The three sisters looked at each other. Whatever enmity might exist between Mrs. Darrell and the two maiden ladies, the three were perfectly agreed upon one point—namely, that the recollection of George Vane and his family must, at any price, be kept out of Maurice de Crespigny’s mind.
The old man had not spoken of his friend for years, and the maiden sisters had triumphed in the thought that all memories of their uncle’s youth had become obscured and obliterated by the gathering shadows of age. But now, at the sight of a fair-haired girl of eighteen, the old memories came back in all their force. The sudden outburst of feeling came upon the sisters like a thunderbolt, and they lost that common instinct of self-preservation, that ordinary presence of mind, which would have prompted them to hustle the old man off, and carry him at once out of the way of this tiresome, intrusive, fair-haired young woman, who had the impertinence to resemble George Vane.

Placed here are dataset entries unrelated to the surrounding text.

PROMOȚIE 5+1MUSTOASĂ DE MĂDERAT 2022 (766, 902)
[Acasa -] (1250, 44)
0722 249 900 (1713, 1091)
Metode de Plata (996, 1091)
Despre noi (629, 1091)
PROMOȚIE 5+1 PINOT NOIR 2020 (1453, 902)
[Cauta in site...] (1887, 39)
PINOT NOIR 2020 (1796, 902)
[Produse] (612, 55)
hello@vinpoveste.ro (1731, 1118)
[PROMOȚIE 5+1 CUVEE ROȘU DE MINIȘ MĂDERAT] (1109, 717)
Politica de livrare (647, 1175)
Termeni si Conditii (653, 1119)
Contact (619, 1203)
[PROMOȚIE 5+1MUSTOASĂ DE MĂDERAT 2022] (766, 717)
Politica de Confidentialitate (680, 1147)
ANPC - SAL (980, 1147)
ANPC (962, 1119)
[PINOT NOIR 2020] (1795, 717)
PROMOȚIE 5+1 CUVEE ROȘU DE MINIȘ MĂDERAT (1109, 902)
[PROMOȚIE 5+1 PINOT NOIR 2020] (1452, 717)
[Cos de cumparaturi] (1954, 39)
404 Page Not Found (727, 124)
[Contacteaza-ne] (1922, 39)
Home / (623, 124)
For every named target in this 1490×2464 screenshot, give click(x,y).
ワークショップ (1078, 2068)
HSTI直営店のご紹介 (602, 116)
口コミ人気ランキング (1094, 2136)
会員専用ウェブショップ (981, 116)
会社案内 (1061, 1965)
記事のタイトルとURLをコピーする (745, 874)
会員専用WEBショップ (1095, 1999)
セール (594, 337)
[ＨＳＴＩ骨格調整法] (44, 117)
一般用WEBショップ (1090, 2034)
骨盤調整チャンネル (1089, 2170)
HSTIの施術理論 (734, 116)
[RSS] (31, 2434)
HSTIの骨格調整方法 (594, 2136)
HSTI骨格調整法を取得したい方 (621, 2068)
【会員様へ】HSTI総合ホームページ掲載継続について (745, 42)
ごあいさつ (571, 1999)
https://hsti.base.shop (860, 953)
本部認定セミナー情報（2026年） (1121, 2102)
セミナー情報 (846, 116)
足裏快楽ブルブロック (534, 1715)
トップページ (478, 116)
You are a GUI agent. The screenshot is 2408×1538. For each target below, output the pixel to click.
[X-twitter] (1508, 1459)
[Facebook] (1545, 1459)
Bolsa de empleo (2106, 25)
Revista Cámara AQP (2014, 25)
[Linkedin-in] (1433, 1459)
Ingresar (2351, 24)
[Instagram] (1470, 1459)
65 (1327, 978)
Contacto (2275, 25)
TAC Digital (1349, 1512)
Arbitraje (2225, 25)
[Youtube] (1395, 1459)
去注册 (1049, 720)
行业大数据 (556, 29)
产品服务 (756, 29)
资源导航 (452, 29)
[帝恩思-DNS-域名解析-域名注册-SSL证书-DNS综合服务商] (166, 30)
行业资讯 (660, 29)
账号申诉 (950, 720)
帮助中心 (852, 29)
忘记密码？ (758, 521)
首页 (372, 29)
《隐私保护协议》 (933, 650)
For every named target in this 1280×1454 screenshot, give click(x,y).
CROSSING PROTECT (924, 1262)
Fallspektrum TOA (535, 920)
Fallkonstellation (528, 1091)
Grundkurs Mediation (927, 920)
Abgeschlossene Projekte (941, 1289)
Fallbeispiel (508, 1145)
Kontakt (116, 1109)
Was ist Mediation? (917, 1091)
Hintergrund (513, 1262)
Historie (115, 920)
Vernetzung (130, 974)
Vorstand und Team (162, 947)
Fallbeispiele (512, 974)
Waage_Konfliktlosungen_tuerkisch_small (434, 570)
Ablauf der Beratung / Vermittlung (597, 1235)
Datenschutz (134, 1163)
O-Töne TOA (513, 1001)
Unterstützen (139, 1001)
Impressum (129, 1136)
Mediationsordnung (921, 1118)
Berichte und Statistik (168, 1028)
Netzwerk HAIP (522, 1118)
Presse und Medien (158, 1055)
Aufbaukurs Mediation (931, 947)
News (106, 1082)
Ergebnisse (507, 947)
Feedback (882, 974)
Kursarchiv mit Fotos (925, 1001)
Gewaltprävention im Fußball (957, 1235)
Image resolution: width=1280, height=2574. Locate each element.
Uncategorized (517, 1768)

The sisters had never heard of the birth of Mr. Vane’s youngest daughter. Many years had elapsed since the intercourse between Mrs. Darrell and Hortensia Bannister had extended to more than an occasional epistolary communication, and the stockbroker’s widow had not thought it necessary to make any formal announcement of her half-sister’s birth.
“Tell that girl to come here,” cried Maurice de Crespigny, pointing with a trembling hand to Eleanor. “Let her come here; I want to look at her.”
Mrs. Darrell thought it would be scarcely wise to oppose her uncle.
“Miss Vincent!” she called, sharply, to the girl; “come here, if you please; my uncle wishes to speak to you.”
Eleanor Vane was startled by the widow’s summons, but she came eagerly to the old man’s chair. She was very anxious to see the friend of her dead father. She went close up to the Bath-chair, and stood beside the old man.
Maurice de Crespigny laid his hand upon hers.
“Yes,” he said; “yes, yes. It’s almost the same face—almost the same. God bless you, my dear! It makes me fifty years younger to look at you. You are like a friend who was once very dear to me—very dear to me. God bless you!”
The girl’s face grew pale with the intensity of her feeling. Oh! that her father had been alive; that she might have pleaded for him with this old man, and have reunited the broken links of the past. But of what avail now were Maurice de Crespigny’s compassionate words? They could not recall the dead. They could not blot out the misery of that horrible night upon which the loss of a pitiful sum of money had driven George Vane to the commission of the fatal act which had ended his life. No! His old friend could do nothing for him; his loving daughter could do nothing for him—except to avenge his death.